Choosing a Similarity Method

This guide helps you select the right term-level similarity method and groupwise aggregation strategy for your use case.

Term-level methods

IC-based methods (Resnik, Lin, JC, SimRel)

Use these when you have a representative annotation corpus (e.g., a well-curated GAF file for your organism).

IC-based methods rely on annotation frequencies to determine how informative each term is. They work well when:

  • Your annotation corpus is large and representative of the biological domain you’re studying.

  • You want scores that reflect functional specificity relative to known biology.

  • You need well-studied methods with established benchmarks in the literature.

Trade-offs: scores depend on the annotation corpus.

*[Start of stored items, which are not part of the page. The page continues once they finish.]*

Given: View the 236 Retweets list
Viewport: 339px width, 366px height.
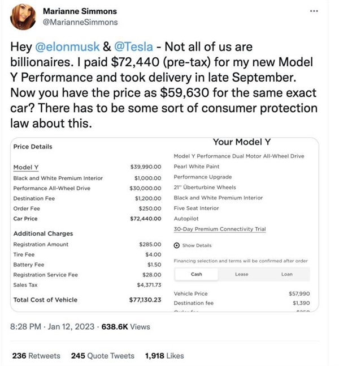Looking at the screenshot, I should point(36,356).
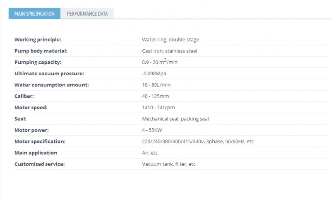Image resolution: width=331 pixels, height=199 pixels.
Task: Click the Ultimate vacuum pressure label
Action: [49, 74]
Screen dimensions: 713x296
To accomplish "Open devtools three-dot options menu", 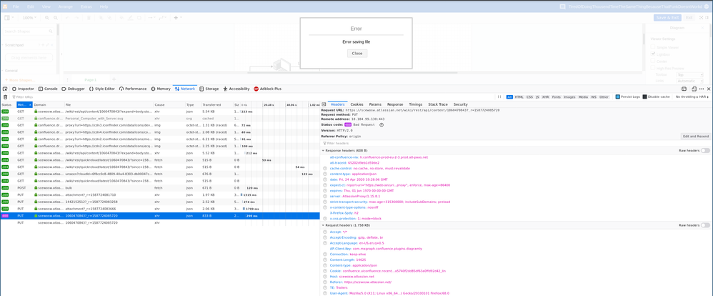I will pyautogui.click(x=702, y=89).
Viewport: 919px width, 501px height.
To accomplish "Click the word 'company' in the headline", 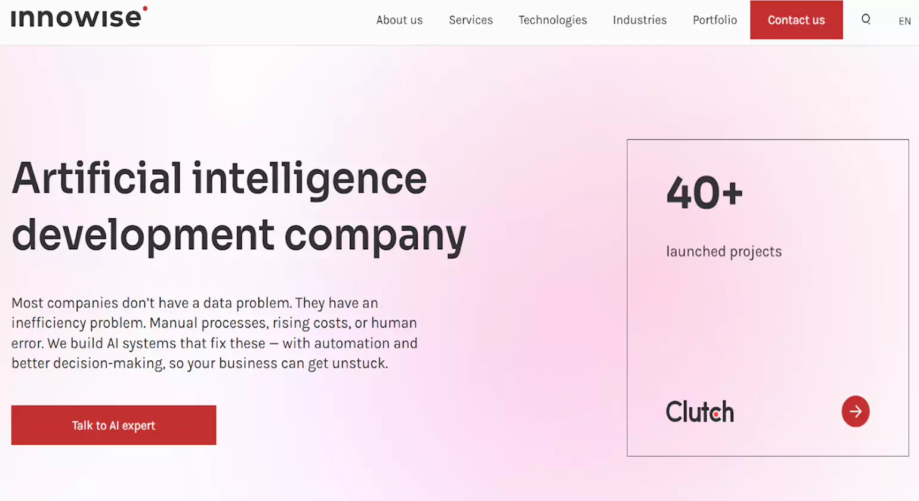I will [x=375, y=236].
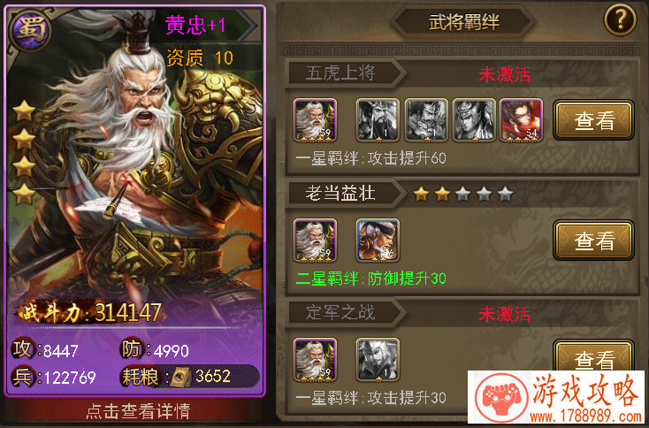Click the third greyed hero in 五虎上将

tap(474, 120)
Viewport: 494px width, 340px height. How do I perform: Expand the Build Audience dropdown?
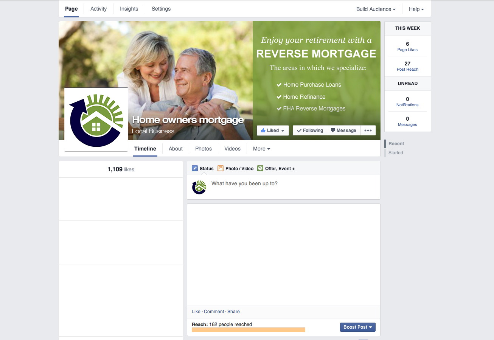click(x=375, y=8)
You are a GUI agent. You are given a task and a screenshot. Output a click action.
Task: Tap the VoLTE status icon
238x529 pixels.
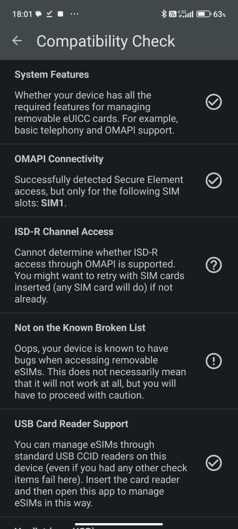173,14
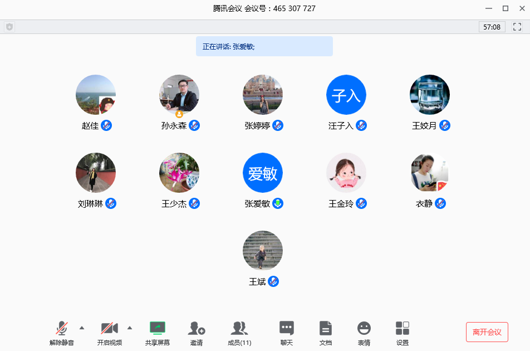The width and height of the screenshot is (530, 351).
Task: Select 孙永森's avatar thumbnail
Action: pos(179,95)
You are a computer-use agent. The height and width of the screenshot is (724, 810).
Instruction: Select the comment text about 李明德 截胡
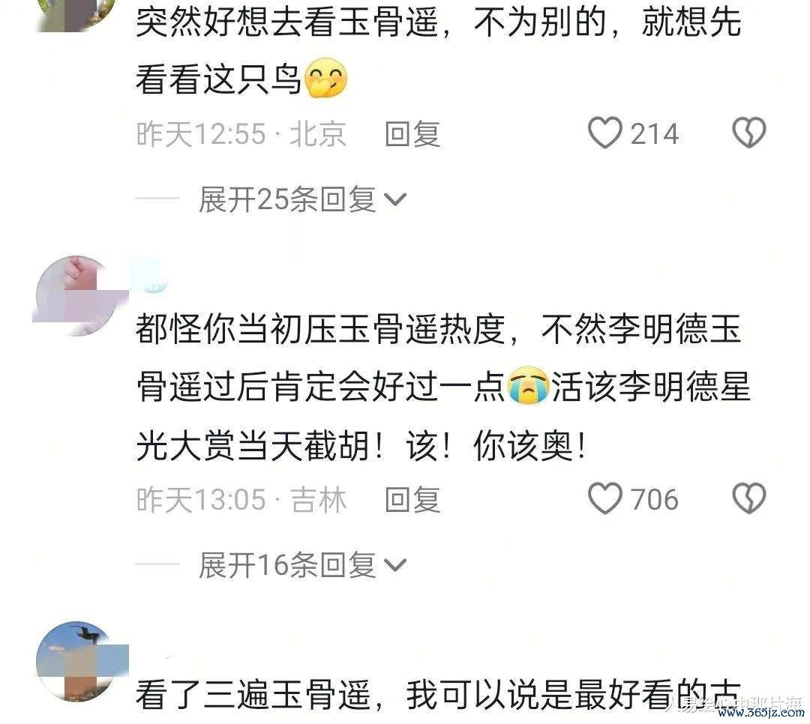[443, 387]
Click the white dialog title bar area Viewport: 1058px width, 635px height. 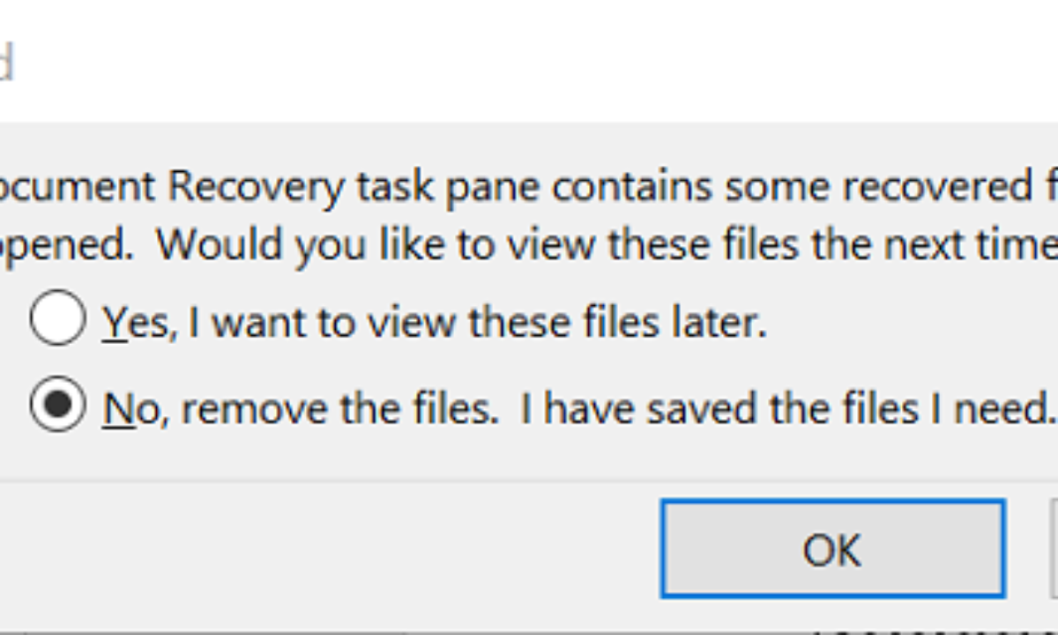tap(529, 62)
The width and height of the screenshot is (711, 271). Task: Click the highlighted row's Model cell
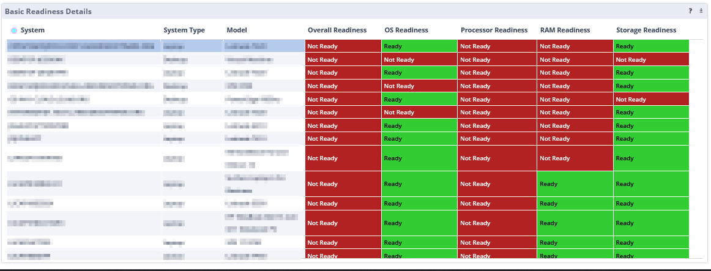[x=264, y=46]
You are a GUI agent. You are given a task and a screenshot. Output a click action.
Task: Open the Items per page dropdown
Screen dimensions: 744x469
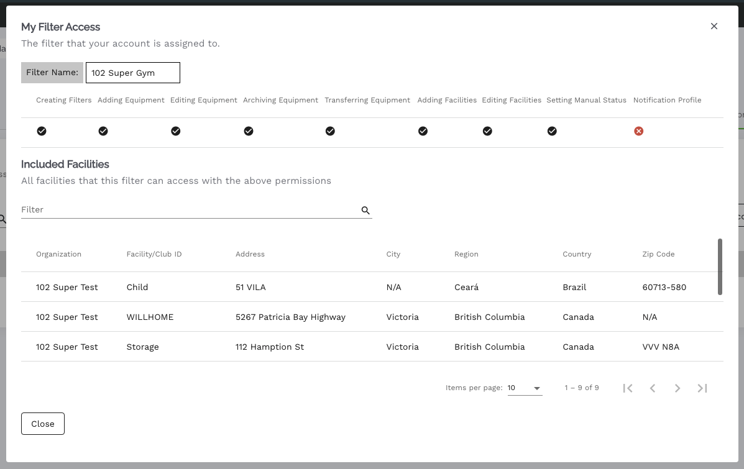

Different GAF versions or organisms produce different IC distributions and therefore different similarity scores. If your corpus is small or biased toward well-studied genes, IC estimates may be unreliable for less-annotated terms.

Method

Range

Best for

resnik

>= 0

Raw IC of shared ancestor; good for ranking, not comparing across datasets

lin

[0, 1]

Normalized; most widely used IC-based method

jc

>= 0

Distance-derived; sensitive to small IC differences

simrel

[0, 1]

Like Lin but penalizes shallow (uninformative) MICAs

Topological methods (Wang)

Use Wang when annotation data may be biased or unavailable.

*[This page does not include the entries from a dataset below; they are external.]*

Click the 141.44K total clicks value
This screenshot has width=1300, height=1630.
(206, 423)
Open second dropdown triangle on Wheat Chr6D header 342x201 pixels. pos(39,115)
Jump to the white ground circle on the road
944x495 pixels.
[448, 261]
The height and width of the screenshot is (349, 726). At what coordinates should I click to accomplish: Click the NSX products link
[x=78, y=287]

Wang similarity uses only the GO graph structure (edge types and path weights) to compute similarity. It assigns weights of 0.8 for is_a edges and 0.6 for part_of edges, decaying as paths get longer.

Best for:

  • Organisms with sparse or biased annotations.

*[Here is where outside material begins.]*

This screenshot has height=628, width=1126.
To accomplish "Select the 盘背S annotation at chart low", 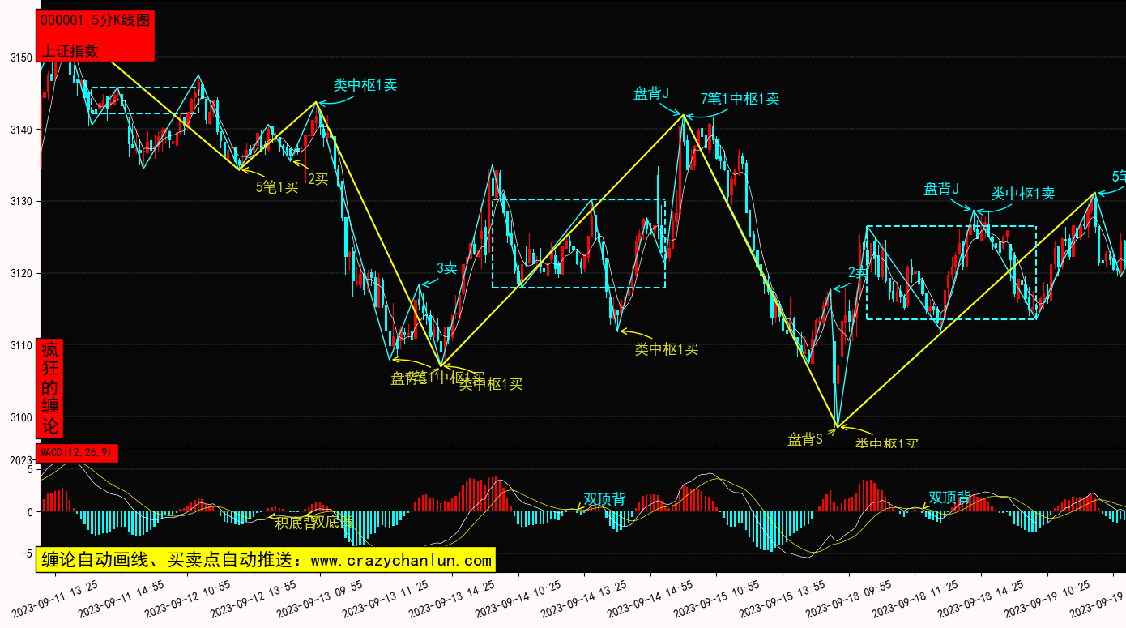I will (x=805, y=439).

  • Comparing results across different annotation versions without IC-induced variation.

  • When you want a stable, corpus-independent baseline.

Trade-off: does not capture functional specificity from real annotation data.

Hybrid methods (GraphIC, TopoICSim)

Use these when you want both IC and topology.

  • GraphIC: combines IC values with graph-structural features.

  • TopoICSim: weights topology-aware paths by IC, producing a normalized score in [0, 1]. It is more discriminating than purely IC-based methods for terms with similar IC but different graph positions.

Best for:

  • Situations where both graph structure and annotation specificity matter.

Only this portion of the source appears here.